Thread Rating:
  • 0 Vote(s) - 0 Average
  • 1
  • 2
  • 3
  • 4
  • 5
OMG the man was Chinese
#1
That they dragged off the plane…..I heard he was Chinese and he is alleging that is why they tried to boot him. What a terrible mess. The airline acted like brown shirts. And if he IS a Doctor…..wow….how do you spell law suit for millions?
Reply
#2
The ethnicity is irrelevant to me. The airline treated an elderly passenger TERRIBLY.

The fact that they were 'within their rights' is also irrelevant. Hopefully this incident will produce a level of change in the industry, and passengers will not be treated like idiot cattle. But.. I'm not holding my breath. The 'laws' put in place that allow mistreatment were typical 'security' over-reactions.

So many failures at so many levels.
Reply
#3
cbelt3 wrote:
The ethnicity is irrelevant to me. The airline treated an elderly passenger TERRIBLY.

It's not irrelevant to the people of China. They have viewed the videos hundreds of millions of times, and to many of their eyes, the incident seems patently racist. This is going to be a major headache/problem for United in China.
Reply
#4
rjmacs wrote:
[quote=cbelt3]
The ethnicity is irrelevant to me. The airline treated an elderly passenger TERRIBLY.

It's not irrelevant to the people of China. They have viewed the videos hundreds of millions of times, and to many of their eyes, the incident seems patently racist. This is going to be a major headache/problem for United in China.
It's all good. Our POTUS has a FABULOUS relationship with the Chinese. He loves them.
Reply
#5
.....according to Trump....it is pronounced......Gina.....
_____________________________________
I reject your reality and substitute my own!
Reply
#6
rjmacs wrote:
[quote=cbelt3]
The ethnicity is irrelevant to me. The airline treated an elderly passenger TERRIBLY.

It's not irrelevant to the people of China. They have viewed the videos hundreds of millions of times, and to many of their eyes, the incident seems patently racist. This is going to be a major headache/problem for United in China.
Exactly. I don't care what he was CHinese, black, Indian whatever. It is the perception if he was not a white American or European. It only mulitiplies the problem for the airline. AND after the Chinese visit.

Will Trump call in the airline CEO and give him a tongue lashing?
Reply
#7
People are mocking the constant refrain that passengers were "randomly selected" to be removed.
Reply
#8
Yes, security took him off the plane because of his ethnicity, not because of his belligerence and refusal to cooperate.
Reply
#9
$tevie wrote:
People are mocking the constant refrain that passengers were "randomly selected" to be removed.

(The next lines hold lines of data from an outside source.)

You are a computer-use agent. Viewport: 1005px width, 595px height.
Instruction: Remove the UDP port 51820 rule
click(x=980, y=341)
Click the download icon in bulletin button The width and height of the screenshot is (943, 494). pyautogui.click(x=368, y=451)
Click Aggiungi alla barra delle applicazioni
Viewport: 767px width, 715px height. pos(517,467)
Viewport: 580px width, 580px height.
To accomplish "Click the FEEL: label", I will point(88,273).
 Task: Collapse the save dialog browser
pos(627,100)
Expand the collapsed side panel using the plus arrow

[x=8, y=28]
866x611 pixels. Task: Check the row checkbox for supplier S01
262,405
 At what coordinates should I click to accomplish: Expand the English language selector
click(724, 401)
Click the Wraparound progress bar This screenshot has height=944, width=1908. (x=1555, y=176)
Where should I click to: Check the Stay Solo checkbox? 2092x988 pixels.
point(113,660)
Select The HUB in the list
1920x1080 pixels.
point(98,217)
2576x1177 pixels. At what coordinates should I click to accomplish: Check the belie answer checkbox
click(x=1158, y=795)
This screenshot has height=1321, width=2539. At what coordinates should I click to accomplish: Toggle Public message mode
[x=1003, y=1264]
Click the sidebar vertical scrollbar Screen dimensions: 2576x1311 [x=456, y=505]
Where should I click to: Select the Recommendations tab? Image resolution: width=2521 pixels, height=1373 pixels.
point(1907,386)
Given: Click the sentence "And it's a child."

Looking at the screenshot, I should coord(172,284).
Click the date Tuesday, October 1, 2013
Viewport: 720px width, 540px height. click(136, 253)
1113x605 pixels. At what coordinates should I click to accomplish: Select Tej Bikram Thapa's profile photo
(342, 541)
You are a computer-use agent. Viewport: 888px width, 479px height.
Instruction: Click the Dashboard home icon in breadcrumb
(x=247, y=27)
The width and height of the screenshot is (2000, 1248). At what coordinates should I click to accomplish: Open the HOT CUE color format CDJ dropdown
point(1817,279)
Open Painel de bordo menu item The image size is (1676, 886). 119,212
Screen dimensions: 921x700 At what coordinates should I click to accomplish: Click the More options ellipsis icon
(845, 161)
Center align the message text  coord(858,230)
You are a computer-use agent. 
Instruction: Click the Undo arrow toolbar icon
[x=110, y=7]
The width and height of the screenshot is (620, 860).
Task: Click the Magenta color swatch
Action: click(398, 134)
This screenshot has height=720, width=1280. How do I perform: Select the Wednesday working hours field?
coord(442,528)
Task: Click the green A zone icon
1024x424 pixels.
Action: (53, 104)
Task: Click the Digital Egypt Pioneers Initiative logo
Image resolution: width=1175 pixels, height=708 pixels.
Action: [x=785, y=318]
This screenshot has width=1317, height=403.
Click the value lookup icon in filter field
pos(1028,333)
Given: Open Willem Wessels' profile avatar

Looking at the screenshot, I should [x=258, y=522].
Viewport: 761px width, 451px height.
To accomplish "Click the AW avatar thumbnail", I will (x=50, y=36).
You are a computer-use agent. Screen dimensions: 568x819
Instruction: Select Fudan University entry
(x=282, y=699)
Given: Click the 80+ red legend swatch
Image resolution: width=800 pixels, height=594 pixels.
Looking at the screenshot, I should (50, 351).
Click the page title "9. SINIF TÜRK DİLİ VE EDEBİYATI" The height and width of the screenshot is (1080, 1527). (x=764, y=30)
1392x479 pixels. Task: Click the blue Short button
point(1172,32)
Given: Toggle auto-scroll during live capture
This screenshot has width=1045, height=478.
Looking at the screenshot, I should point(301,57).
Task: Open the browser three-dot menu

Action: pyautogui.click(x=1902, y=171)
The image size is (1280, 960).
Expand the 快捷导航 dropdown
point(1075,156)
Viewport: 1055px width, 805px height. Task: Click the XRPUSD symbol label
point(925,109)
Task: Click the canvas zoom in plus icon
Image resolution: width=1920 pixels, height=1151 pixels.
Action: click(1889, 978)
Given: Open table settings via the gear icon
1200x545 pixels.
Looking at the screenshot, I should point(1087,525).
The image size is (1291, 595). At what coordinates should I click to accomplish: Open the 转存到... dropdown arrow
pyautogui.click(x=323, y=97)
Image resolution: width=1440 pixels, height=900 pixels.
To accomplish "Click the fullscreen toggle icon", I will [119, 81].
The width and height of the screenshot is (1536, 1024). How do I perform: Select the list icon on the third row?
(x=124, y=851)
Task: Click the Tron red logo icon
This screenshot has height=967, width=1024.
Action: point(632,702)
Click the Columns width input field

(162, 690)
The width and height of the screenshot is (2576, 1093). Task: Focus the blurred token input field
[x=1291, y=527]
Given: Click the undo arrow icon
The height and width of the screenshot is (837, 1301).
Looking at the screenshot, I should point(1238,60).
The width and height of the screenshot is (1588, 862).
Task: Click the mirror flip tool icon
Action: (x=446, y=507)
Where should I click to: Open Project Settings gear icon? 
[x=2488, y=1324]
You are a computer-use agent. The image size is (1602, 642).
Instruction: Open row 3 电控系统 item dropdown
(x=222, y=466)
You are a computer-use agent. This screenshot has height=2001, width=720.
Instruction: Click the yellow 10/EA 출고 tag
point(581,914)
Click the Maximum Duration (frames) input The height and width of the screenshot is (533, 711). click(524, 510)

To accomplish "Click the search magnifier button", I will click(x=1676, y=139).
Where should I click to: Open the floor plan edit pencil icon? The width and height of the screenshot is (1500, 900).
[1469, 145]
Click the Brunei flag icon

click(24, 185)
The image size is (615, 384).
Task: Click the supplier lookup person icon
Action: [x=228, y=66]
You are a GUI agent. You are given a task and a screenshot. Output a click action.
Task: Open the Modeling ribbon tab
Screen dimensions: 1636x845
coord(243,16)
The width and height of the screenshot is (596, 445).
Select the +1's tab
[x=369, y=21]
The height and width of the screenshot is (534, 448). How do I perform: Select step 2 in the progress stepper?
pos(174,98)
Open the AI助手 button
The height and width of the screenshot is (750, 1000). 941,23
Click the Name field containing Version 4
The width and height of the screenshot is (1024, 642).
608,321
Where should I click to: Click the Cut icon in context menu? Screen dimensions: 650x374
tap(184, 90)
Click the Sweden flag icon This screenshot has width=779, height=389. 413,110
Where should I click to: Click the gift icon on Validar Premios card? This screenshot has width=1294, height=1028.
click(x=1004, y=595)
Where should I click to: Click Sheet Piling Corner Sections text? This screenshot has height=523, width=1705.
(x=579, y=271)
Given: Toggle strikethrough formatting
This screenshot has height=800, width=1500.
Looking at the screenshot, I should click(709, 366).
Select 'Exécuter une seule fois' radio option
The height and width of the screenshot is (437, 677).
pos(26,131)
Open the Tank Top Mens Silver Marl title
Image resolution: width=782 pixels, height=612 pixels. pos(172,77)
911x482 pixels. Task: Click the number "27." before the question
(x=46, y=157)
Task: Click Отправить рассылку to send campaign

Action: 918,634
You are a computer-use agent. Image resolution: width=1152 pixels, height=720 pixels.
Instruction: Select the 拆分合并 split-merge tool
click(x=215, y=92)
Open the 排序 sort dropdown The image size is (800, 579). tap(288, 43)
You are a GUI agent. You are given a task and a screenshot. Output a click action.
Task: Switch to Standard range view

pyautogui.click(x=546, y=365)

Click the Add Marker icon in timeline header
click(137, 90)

I wrote - and erased - on the other side a comment about how I'm sure that Asian people are probably just inventing their claims of racist treatment out of whole cloth, in the interest of compelling "politically correct" behavior from the airlines. I'm sure that is has NOTHING to do with frequent experiences of racism when dealing with American (and other western) corporations. Nope. It's just a well-coordinated campaign - designed to appear spontaneous and widespread - of several hundred million people designed to malign the good name of a fair-minded and equitable American corporation.

Mmm-hmm. Yup. That explains it.
Reply
#10
BEIJING (AP) — Images of a bloodied passenger being forcibly removed from a United Airlines flight in Chicago drew widespread condemnation in China following a witness' report that the man said he was targeted because he was Chinese.

Video of the violent incident posted on China's popular Twitter-like microblogging service Weibo had been viewed more than 210 million times by late Tuesday. Many responded with outrage over perceived ethnic bias against the passenger and some called for a boycott of the U.S.-based airline.

"Rubbish!" writer Su Danqing posted on Weibo. "When they were treating this Asian man, they never thought of human rights, otherwise they wouldn't have done it that way."

"Damn it! This airline must be boycotted!" said a posting from Liu Bing, a telecommunications company worker.

JUST PART of a news story from China.